▶ THE TASK: All of the entries need to be repeated exactly. Leave nothing out.

▶ RECORDS SUPPLIED:

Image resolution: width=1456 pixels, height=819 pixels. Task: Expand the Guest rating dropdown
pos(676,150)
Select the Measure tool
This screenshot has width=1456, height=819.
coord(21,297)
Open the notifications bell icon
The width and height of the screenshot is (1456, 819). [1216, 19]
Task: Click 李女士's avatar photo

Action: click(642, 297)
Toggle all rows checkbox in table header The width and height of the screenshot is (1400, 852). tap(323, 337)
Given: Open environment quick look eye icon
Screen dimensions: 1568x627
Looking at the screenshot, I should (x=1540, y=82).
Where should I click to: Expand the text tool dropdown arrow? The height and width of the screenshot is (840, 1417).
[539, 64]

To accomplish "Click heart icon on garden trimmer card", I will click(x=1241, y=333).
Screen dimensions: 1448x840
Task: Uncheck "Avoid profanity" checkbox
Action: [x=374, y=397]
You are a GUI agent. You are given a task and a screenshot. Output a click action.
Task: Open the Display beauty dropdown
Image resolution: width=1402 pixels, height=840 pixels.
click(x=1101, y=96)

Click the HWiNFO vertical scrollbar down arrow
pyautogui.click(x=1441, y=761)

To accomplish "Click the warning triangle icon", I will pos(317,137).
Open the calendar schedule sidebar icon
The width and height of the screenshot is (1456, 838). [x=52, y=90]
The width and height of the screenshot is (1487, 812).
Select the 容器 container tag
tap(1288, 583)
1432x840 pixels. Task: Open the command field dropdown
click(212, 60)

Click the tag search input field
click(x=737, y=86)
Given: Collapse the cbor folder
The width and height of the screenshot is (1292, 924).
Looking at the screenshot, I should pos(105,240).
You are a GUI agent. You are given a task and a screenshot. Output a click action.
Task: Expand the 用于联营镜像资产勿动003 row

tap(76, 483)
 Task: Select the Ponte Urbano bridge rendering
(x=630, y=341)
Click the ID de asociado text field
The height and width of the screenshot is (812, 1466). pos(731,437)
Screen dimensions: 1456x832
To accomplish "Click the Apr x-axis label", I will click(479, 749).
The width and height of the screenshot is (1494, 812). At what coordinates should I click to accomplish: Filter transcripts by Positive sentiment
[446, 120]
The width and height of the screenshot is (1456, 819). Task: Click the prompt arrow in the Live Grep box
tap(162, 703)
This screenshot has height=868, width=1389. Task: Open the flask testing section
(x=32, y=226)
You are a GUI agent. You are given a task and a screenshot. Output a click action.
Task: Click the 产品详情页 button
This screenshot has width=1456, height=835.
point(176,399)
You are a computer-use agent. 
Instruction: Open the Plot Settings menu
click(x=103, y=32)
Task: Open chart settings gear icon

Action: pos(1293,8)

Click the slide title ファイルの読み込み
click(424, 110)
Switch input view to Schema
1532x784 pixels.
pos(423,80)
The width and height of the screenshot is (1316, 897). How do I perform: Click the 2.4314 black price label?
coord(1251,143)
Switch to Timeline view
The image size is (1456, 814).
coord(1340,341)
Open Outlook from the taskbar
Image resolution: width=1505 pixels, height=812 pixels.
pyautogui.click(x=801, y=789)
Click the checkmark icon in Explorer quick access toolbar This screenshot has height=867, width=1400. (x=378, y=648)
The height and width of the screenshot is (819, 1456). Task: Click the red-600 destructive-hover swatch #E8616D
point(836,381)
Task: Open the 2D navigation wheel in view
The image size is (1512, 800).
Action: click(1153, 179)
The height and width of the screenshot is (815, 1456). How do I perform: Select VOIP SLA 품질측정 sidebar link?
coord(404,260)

▶ THE COMPLETED TASK:
Image resolution: width=1456 pixels, height=819 pixels. Task: Expand the Guest rating dropdown
pos(676,150)
Select the Measure tool
This screenshot has width=1456, height=819.
coord(21,297)
Open the notifications bell icon
The width and height of the screenshot is (1456, 819). [1216, 19]
Task: Click 李女士's avatar photo

Action: click(642, 297)
Toggle all rows checkbox in table header The width and height of the screenshot is (1400, 852). tap(323, 337)
Given: Open environment quick look eye icon
Screen dimensions: 1568x627
Looking at the screenshot, I should (x=1540, y=82).
Where should I click to: Expand the text tool dropdown arrow? The height and width of the screenshot is (840, 1417).
[539, 64]

To accomplish "Click heart icon on garden trimmer card", I will click(x=1241, y=333).
Screen dimensions: 1448x840
Task: Uncheck "Avoid profanity" checkbox
Action: [x=374, y=397]
You are a GUI agent. You are given a task and a screenshot. Output a click action.
Task: Open the Display beauty dropdown
Image resolution: width=1402 pixels, height=840 pixels.
click(x=1101, y=96)

Click the HWiNFO vertical scrollbar down arrow
pyautogui.click(x=1441, y=761)

To accomplish "Click the warning triangle icon", I will pos(317,137).
Open the calendar schedule sidebar icon
The width and height of the screenshot is (1456, 838). [x=52, y=90]
The width and height of the screenshot is (1487, 812).
Select the 容器 container tag
tap(1288, 583)
1432x840 pixels. Task: Open the command field dropdown
click(212, 60)

Click the tag search input field
click(x=737, y=86)
Given: Collapse the cbor folder
The width and height of the screenshot is (1292, 924).
Looking at the screenshot, I should pos(105,240).
You are a GUI agent. You are given a task and a screenshot. Output a click action.
Task: Expand the 用于联营镜像资产勿动003 row

tap(76, 483)
 Task: Select the Ponte Urbano bridge rendering
(x=630, y=341)
Click the ID de asociado text field
The height and width of the screenshot is (812, 1466). pos(731,437)
Screen dimensions: 1456x832
To accomplish "Click the Apr x-axis label", I will click(479, 749).
The width and height of the screenshot is (1494, 812). At what coordinates should I click to accomplish: Filter transcripts by Positive sentiment
[446, 120]
The width and height of the screenshot is (1456, 819). Task: Click the prompt arrow in the Live Grep box
tap(162, 703)
This screenshot has height=868, width=1389. Task: Open the flask testing section
(x=32, y=226)
You are a GUI agent. You are given a task and a screenshot. Output a click action.
Task: Click the 产品详情页 button
This screenshot has width=1456, height=835.
point(176,399)
You are a computer-use agent. 
Instruction: Open the Plot Settings menu
click(x=103, y=32)
Task: Open chart settings gear icon

Action: pos(1293,8)

Click the slide title ファイルの読み込み
click(424, 110)
Switch input view to Schema
1532x784 pixels.
pos(423,80)
The width and height of the screenshot is (1316, 897). How do I perform: Click the 2.4314 black price label?
coord(1251,143)
Switch to Timeline view
The image size is (1456, 814).
coord(1340,341)
Open Outlook from the taskbar
Image resolution: width=1505 pixels, height=812 pixels.
pyautogui.click(x=801, y=789)
Click the checkmark icon in Explorer quick access toolbar This screenshot has height=867, width=1400. (x=378, y=648)
The height and width of the screenshot is (819, 1456). Task: Click the red-600 destructive-hover swatch #E8616D
point(836,381)
Task: Open the 2D navigation wheel in view
The image size is (1512, 800).
Action: click(1153, 179)
The height and width of the screenshot is (815, 1456). How do I perform: Select VOIP SLA 품질측정 sidebar link?
coord(404,260)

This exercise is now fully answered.